Task to carry out> Wherever pictures appear in the listing below, leave them out, and copy exactly, and only, everything from the line with "870x544 pixels." down to the line with "Instruction: Open the 管理 NuGet 程序包 link".

Material for this task>
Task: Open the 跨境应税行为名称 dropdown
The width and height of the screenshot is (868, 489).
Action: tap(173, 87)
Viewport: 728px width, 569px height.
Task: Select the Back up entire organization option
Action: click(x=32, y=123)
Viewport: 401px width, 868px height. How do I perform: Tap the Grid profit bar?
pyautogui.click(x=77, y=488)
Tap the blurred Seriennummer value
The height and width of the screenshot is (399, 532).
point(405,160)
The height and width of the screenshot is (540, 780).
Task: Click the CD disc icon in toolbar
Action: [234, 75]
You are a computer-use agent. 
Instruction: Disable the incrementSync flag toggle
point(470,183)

...

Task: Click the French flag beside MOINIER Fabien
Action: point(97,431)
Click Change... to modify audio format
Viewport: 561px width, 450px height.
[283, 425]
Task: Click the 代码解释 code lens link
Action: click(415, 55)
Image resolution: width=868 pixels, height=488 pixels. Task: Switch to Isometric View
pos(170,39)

==

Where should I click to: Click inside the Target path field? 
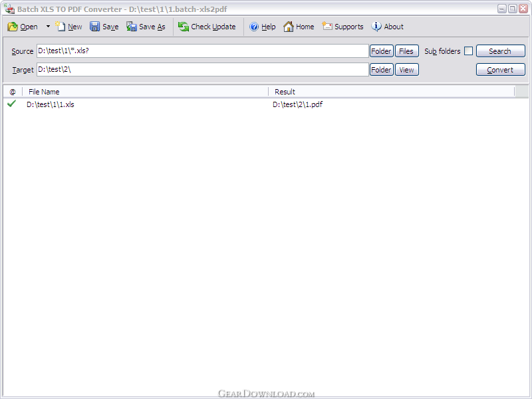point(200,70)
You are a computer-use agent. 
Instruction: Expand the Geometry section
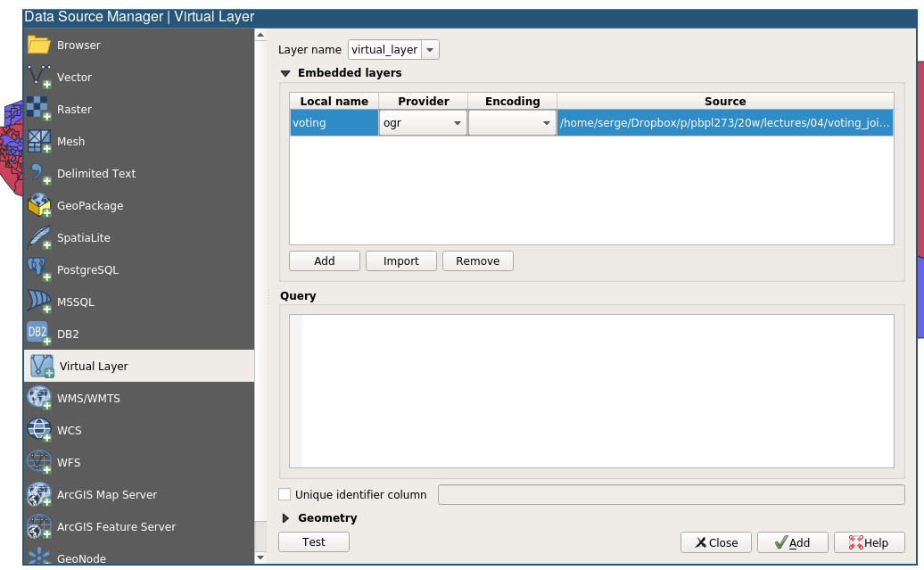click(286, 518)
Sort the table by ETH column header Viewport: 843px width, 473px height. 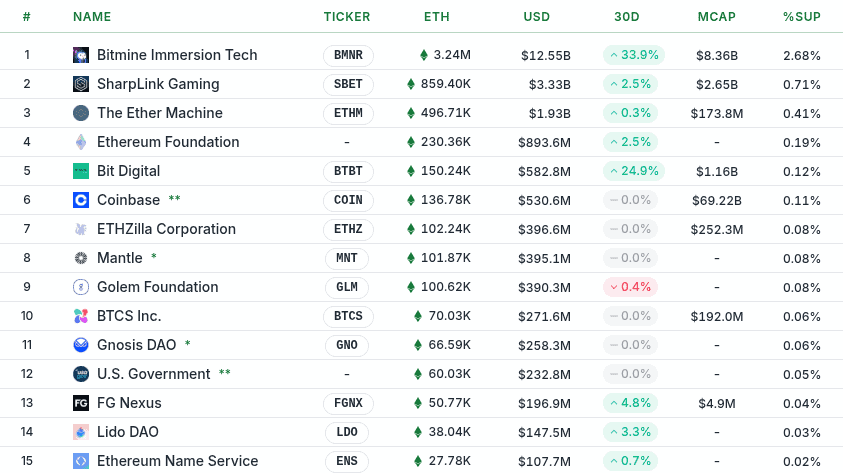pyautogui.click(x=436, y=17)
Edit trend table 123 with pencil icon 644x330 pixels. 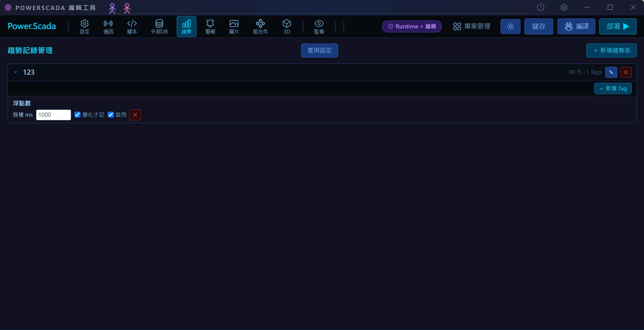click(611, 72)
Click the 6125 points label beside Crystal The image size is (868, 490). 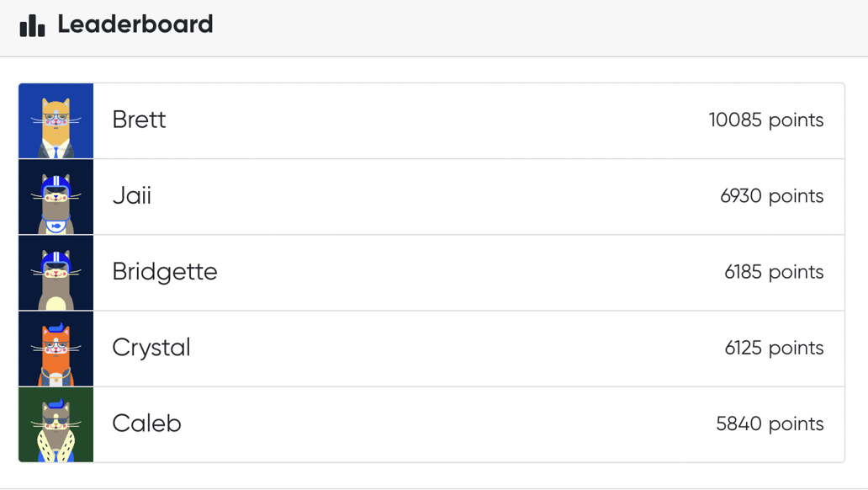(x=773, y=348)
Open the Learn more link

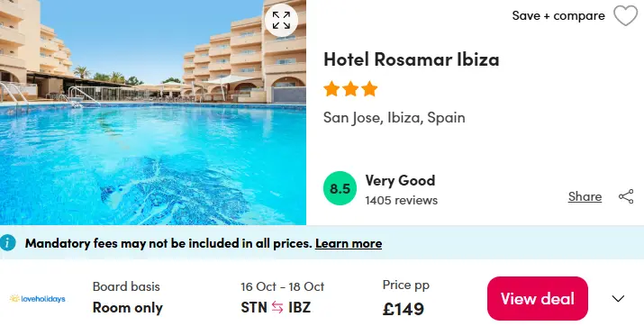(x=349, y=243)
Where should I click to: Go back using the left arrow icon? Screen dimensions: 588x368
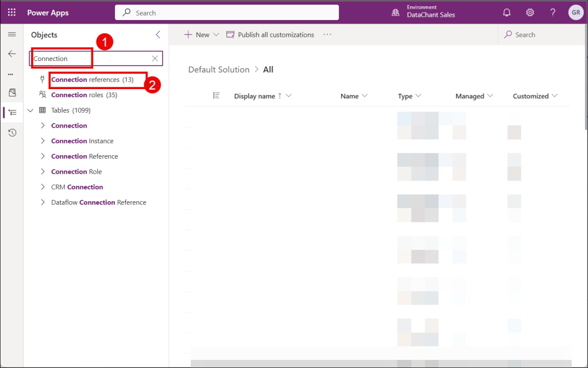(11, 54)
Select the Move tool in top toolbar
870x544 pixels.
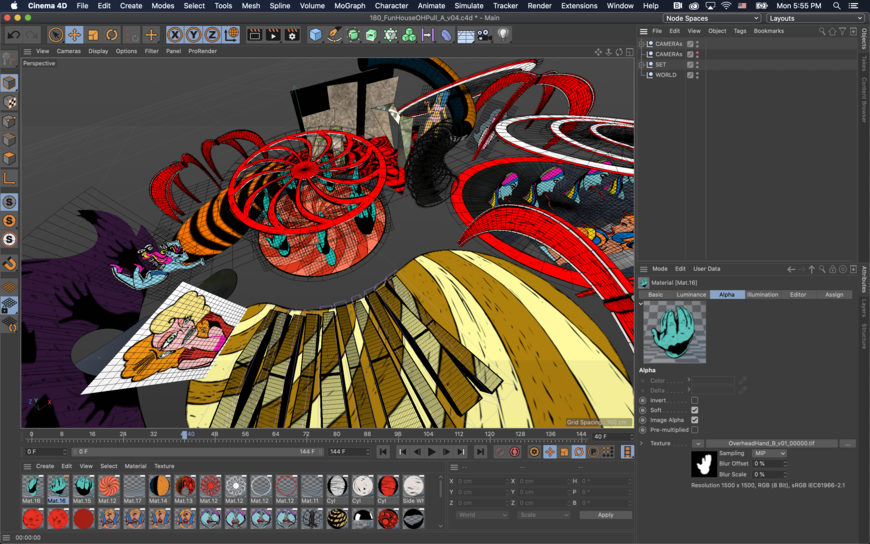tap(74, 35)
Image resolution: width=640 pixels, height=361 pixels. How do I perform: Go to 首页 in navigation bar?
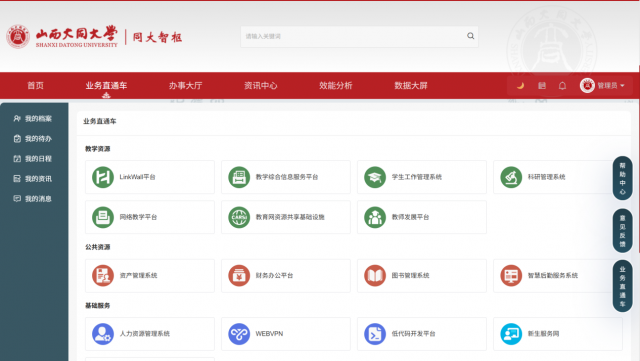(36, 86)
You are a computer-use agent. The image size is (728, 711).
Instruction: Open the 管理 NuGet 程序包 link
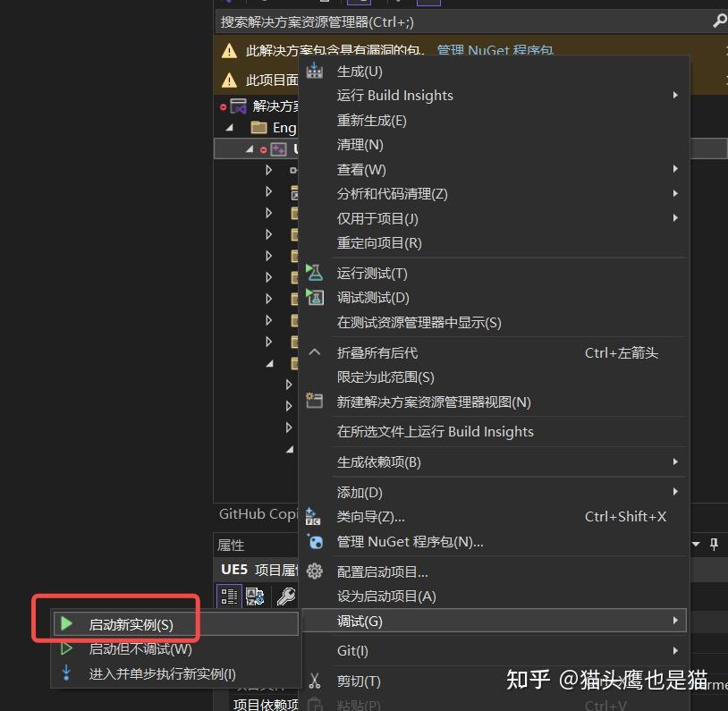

Answer to this exercise>
870x544 pixels.
tap(74, 35)
Image resolution: width=640 pixels, height=361 pixels. How do I perform: Go to 首页 in navigation bar?
(36, 86)
You are a computer-use agent. The image size is (728, 711).
Instruction: Open the 管理 NuGet 程序包 link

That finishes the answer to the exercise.